After Ricky is released from hospital he finds Cat with Charlie at the pub and attacks Charlie. The police arrive and arrest both men. In court Ricky testifies that he and Cat are engaged, and that he was angry because she was seeing Charlie while he was in hospital. When Cat corroborates Ricky's testimony the judge is lenient and lets Ricky off with a fine. Ricky and Cat then decide to make their engagement a reality.

==Cast==
- Bernard Lee as Matt Flint
- Rita Tushingham as Catherine Donovan
- Mike Sarne as Ricky Flint
- Doris Hare as Lil Flint
- Barbara Ferris as Betsy
- John Slater as Jack Ellerman
- David Andrews as Jim
- William Marlowe as Charlie Batey
- Michael Wynne as Pug
- Roy Kinnear as Bunting
- Norman Shelley as the magistrate
- Jerry Verno as Nobby Knowles

==Differences between the novel and the film==
In the book Charlie's character is called Spider. Matt's busking act is fire-breathing, not escapology. When Jim changes his mind about the robbery Jack postpones it, and they set fire to the van that night in revenge. Ricky and Jim go to confront Jack and his gang, but Ricky has a change of heart, leaving Jim to be badly beaten. Ricky flees the scene upset and, longing for his father, tries to simulate Matt's fire-breathing act: that is how he burns his face. The botched robbery goes ahead after Ricky leaves hospital, and the next day, racked with guilt, Ricky and Cat go to apologise to Jack and to tell him that they don't want to be involved in the gang any more. Jack threatens to have Ricky beaten up if he refuses to stay in the gang, but Ricky chooses to take the beating. Afterwards Jack confides that he felt as if Ricky was a son to him, heavily hinting that he is actually his real father. Ricky and Cat escape down the canal on a small boat and plan their future life together. Jack is an overtly Jewish character in the novel, surname Immerman. The story is set at Clare Street, Cambridge Heath, but filmed around Appleby Street, Haggerston, prior to redevelopment.

==Production==
The greyhound-racing scenes in the film were set at Clapton Stadium.
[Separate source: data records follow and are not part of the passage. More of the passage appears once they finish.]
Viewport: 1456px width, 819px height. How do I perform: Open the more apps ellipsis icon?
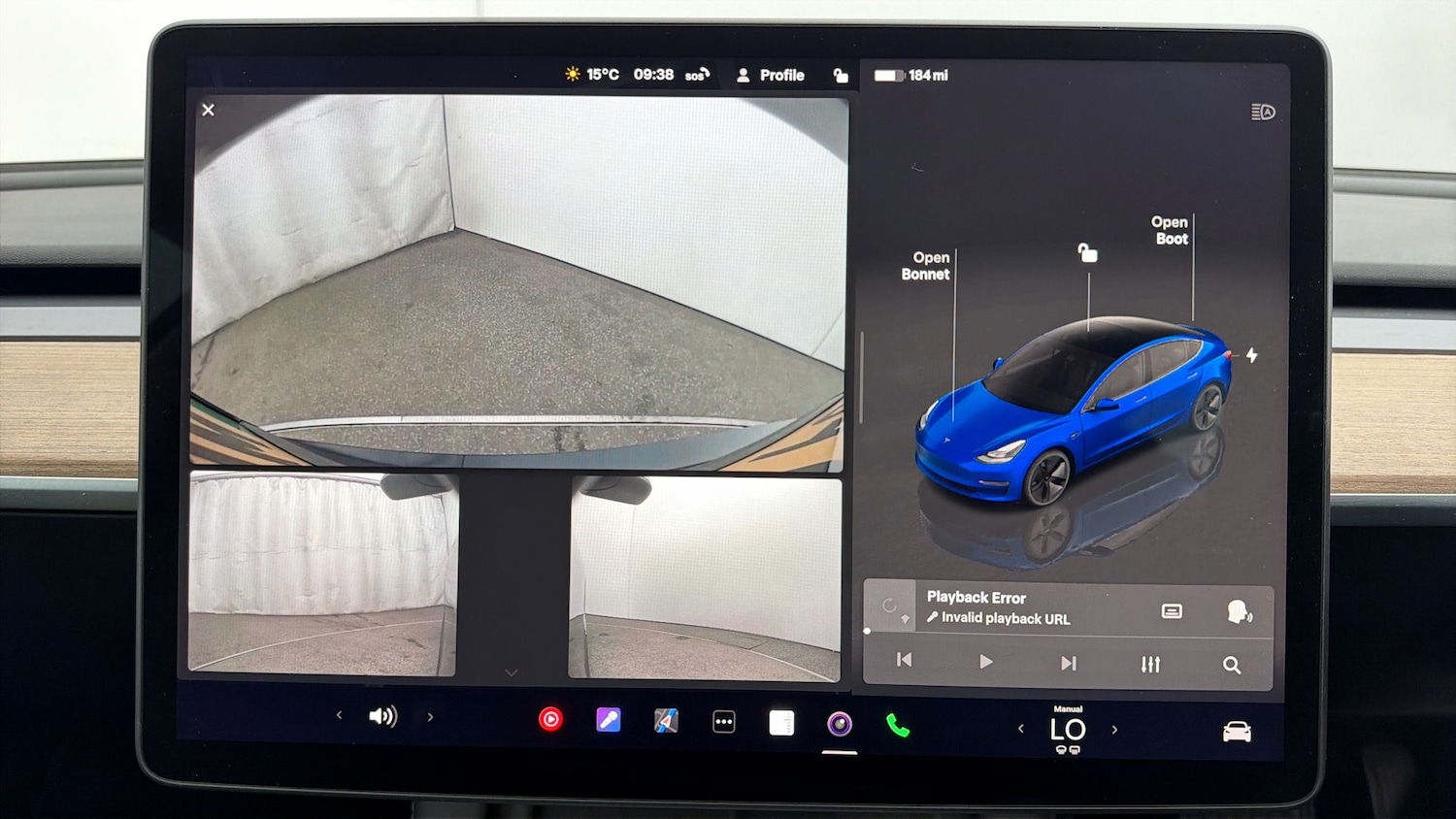pos(724,721)
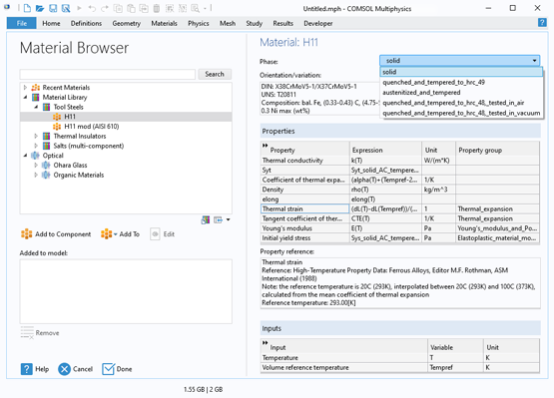The width and height of the screenshot is (554, 398).
Task: Click the Save disk icon in the toolbar
Action: point(53,8)
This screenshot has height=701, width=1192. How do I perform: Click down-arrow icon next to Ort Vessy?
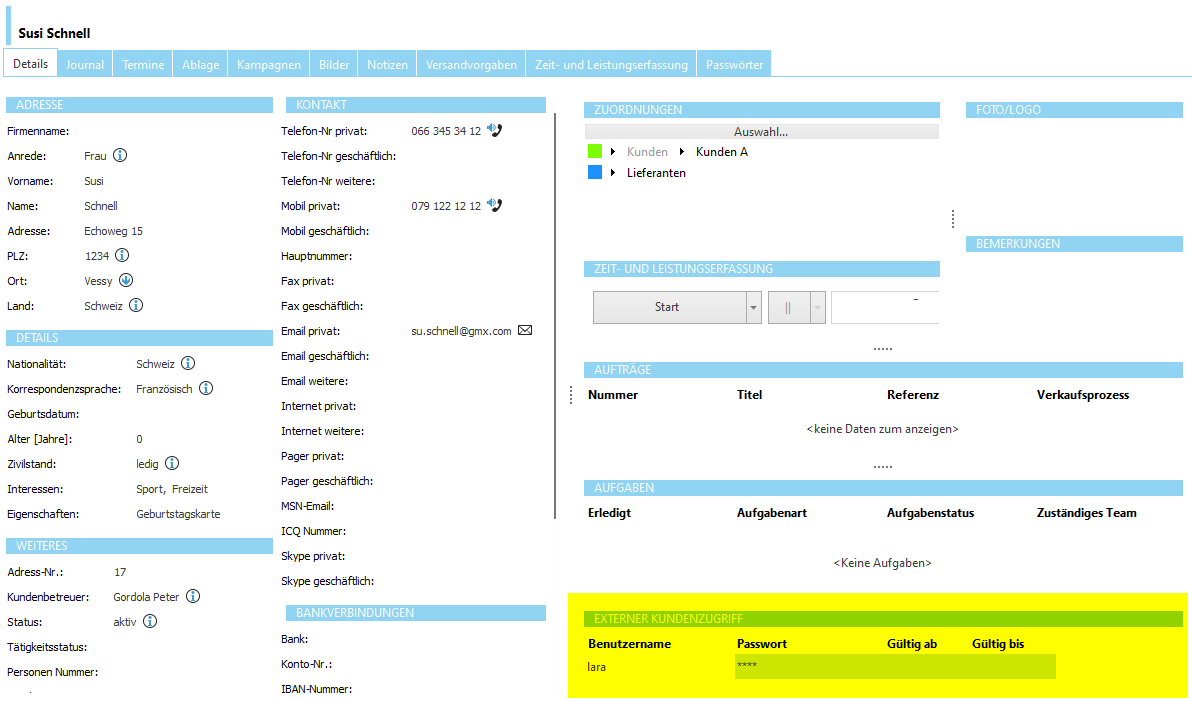point(126,281)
Pub scenes were mostly filmed at The Acorn, a pub in Bethnal Green demolished in 2019, but there is also an exterior shot of The Angel in City Road, Islington.
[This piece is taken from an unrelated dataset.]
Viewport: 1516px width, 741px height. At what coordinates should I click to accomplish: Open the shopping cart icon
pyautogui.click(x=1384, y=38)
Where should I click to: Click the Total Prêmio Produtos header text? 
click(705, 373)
The rest of the outdoor shots were filmed on location in Haggerston and Bethnal Green.

== Reception ==
The Monthly Film Bulletin wrote: "Relph and Dearden and 'new realism'. Everything is there, from childbirth at a Christmas party and teenage violence, to union troubles and slum clearance evictions, all glued together with a patronising brand of sentimentality, and punctuated from time to time by those dear old shots of urban chimney-stacks. Rita Tushingham and Mike Sarne are likeable enough, but the acting in general seems daunted by the material. The occasional smartly funny lines are presumably due to Clive Exton's 'additional dialogue'."

Variety wrote: "The experienced team of Michael Relph and Basil Dearden might well have been expected to come across with a more lively, incisive treatment of even such a tired old theme as A Place To Go. But it has defeated them, and despite one or two brisk directorial touches and a few dependable performances, they are left wallowing in cliches. A Place To Go has an apt title, for it is the sort of film that may pass away an hour and a half, providing a person has no place to go but the cinema."
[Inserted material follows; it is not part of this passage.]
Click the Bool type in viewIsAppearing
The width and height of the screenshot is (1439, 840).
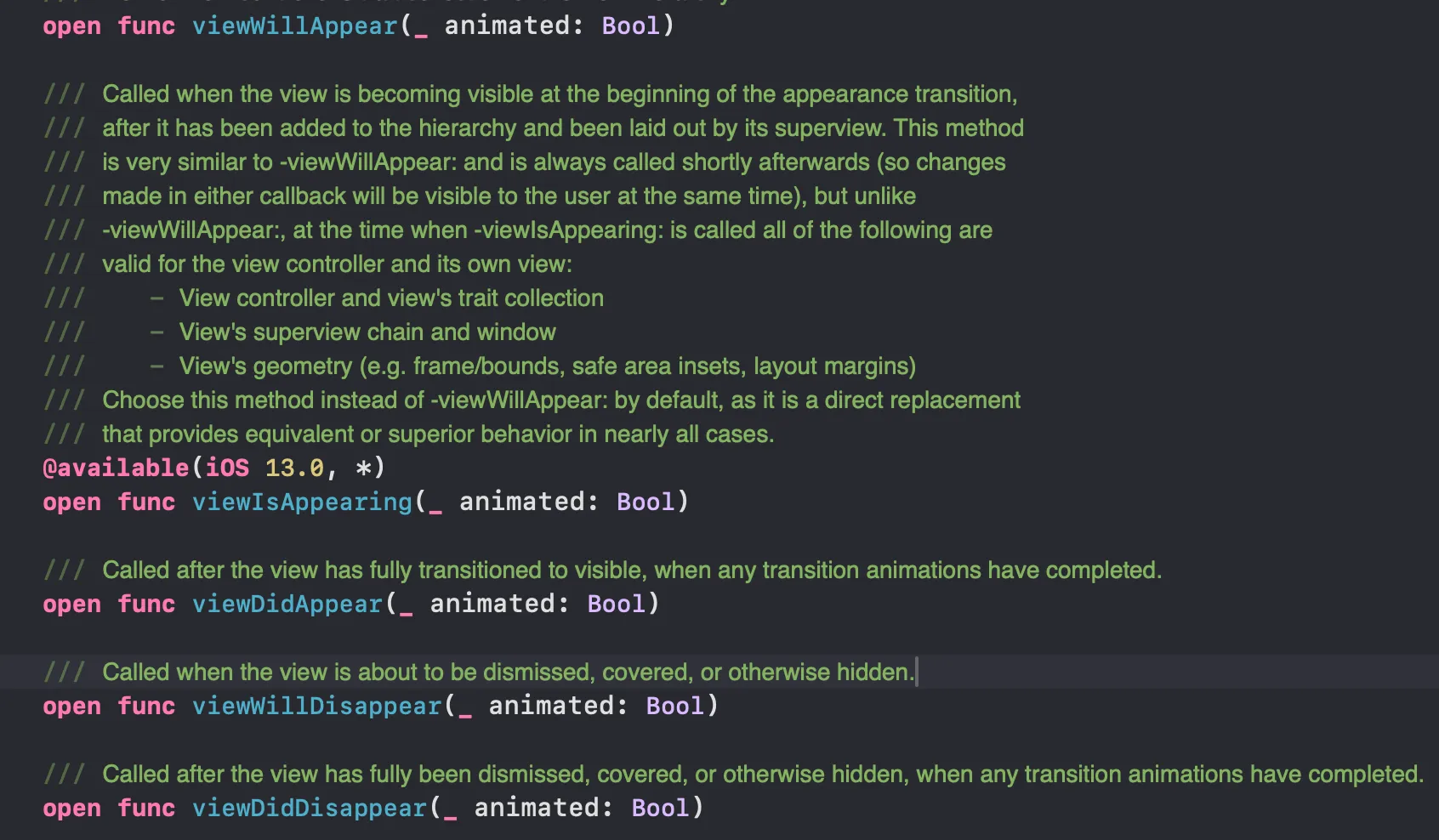point(645,502)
The Radio Times Guide to Films gave the film 2/5 stars, writing: "Michael Sarne goes all mean and moody to unfortunately comic effect as he bids to beat the Bethnal Green blues with an ill-conceived factory heist. Rita Tushingham and Bernard Lee do what they can with a dodgy script, while director Basil Dearden captures something of the flavour of the East End. Lacklustre."

Leslie Halliwell said: "Panorama of London low-life, efficiently varied and well made but not in any way memorable. It Always Rains on Sunday, fifteen years earlier, was better."